OmniForm's agents automate the creation, behavior, and layout of standard user interface items. For example, you can tell an agent to create check boxes with rules that allow the user to check all that apply or just a limited number. Text fields can be told to present themselves with a soft keyboard or to allow handwriting input. Multiple choice questions are easily created, even those requiring several long answers to choose from. You can even create a matrix of radio buttons allowing users to select from a range of answers such as strongly agree, agree, unsure, disagree, strongly disagree, or no opinion. Wright's programmers have done their homework.
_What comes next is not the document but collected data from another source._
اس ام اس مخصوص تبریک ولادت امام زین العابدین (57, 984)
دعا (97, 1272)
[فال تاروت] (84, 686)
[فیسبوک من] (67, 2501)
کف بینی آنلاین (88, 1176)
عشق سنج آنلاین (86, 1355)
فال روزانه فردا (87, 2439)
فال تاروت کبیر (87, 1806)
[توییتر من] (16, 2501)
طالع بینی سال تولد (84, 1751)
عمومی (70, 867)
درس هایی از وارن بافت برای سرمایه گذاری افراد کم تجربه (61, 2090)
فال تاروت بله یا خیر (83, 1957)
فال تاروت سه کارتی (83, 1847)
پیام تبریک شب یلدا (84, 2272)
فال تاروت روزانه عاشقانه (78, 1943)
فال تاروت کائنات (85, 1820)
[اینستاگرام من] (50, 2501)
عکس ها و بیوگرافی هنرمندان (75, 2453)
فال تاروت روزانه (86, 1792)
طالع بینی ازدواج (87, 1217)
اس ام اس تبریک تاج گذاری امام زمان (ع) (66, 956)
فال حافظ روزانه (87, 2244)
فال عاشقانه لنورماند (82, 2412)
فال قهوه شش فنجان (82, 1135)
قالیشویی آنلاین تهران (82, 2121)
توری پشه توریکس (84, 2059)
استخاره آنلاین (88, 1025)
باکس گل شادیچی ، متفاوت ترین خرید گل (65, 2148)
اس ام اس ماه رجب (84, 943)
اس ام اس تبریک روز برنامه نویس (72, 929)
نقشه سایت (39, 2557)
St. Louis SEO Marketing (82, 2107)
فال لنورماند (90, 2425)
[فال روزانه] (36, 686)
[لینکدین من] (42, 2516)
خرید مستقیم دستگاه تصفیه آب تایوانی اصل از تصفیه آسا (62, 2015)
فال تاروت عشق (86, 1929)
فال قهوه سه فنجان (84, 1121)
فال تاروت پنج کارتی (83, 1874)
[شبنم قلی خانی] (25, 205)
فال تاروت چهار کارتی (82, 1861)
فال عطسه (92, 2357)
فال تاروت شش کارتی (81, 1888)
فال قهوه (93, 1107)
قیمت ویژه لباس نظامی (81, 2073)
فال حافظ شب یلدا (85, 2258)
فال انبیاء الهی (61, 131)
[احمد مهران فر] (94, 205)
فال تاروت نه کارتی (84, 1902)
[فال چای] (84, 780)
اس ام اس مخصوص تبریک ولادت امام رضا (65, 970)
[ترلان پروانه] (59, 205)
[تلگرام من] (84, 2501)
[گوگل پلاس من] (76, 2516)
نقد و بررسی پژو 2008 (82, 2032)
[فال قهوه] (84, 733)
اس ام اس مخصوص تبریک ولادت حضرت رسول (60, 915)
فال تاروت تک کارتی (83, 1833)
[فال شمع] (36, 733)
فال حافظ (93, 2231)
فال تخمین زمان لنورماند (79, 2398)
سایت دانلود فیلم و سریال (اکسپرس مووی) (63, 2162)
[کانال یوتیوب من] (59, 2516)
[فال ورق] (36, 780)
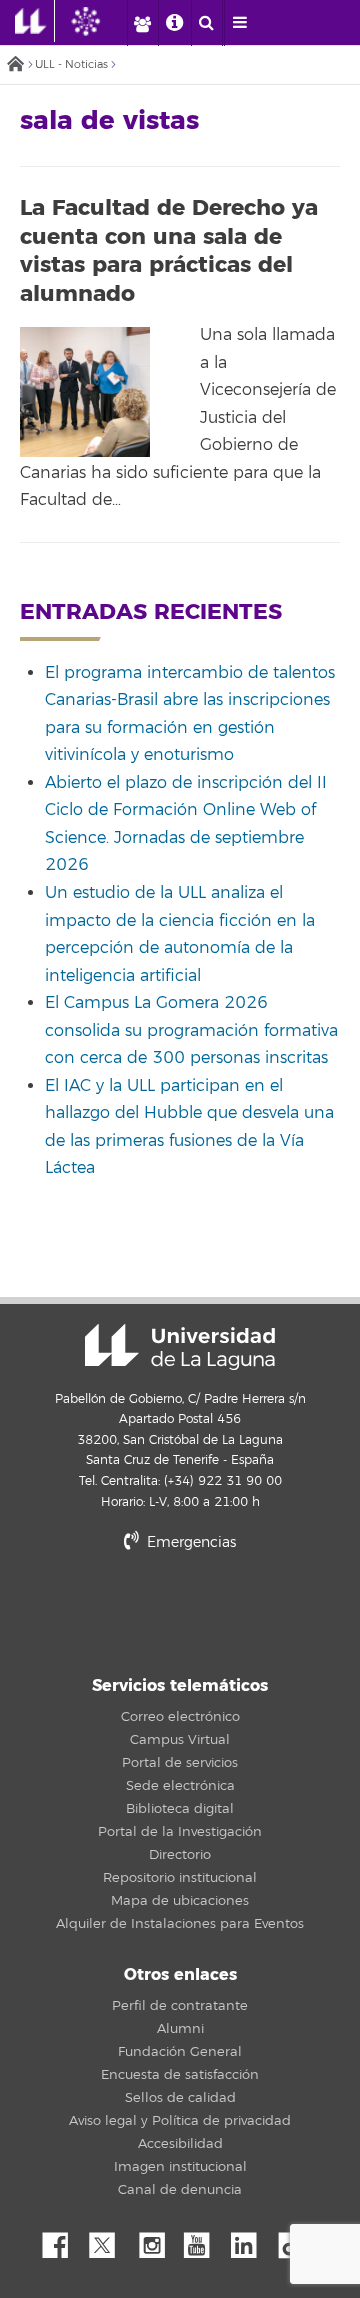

We were unable to devise a question that could not be asked.

Simple data export
Since OmniForm is not a database application, you'll need to export the data you have gathered on the Newton to a tab- or comma-delimited file for your favorite spreadsheet or database program. Connecting to the Newton is done via serial cable or, more interestingly, via modem for remote data collection. Unfortunately, AppleTalk connection is not supported in this release. Once the connection has been established retrieving records is fast and easy, but poorly explained in the manual. We had to bash around a bit until we figured out that you have to explicitly save each record individually as "outgoing" on the Newton form. We expected that the default would be to export all records, but that is not the case. Once the outgoing records have been retrieved they are removed from the Newton form, freeing space for more data.
Our overall impression of the product is very good. We created a ten question market survey form with conditional branching and simple help windows in about an hour. Anyone familiar with common database or spreadsheet programming will be right at home with the OmniForm editing environment. Most items are available at the click of an icon on the button bar or a quick menu choice. Likes: Intuitive VCR-like controls make it very easy to move around in a form. Complex matrix-type questions are easy to set up. Support for barcodes and mag stripes is very welcome for inventory and ID card data. Dislikes: Manual is unclear about importing and exporting records. The Accept button in the script editor and response editor is hard to find, causing us to unintentionally delete several scripts and response choices until we figured it out. Too many confirmations required in the editing phase.

OmniForm (list price $499) is a powerful tool for anyone who needs to collect data in the field. Scriptable agents are a very sensible way to direct the user to do the right thing at the right time, validate what they did, and provide help if they get stuck. If you're lucky, the next time you are asked to fill out a survey at the mall they will hand you a Newton running OmniForm.

Wright Strategies is at 1-800-666-1228.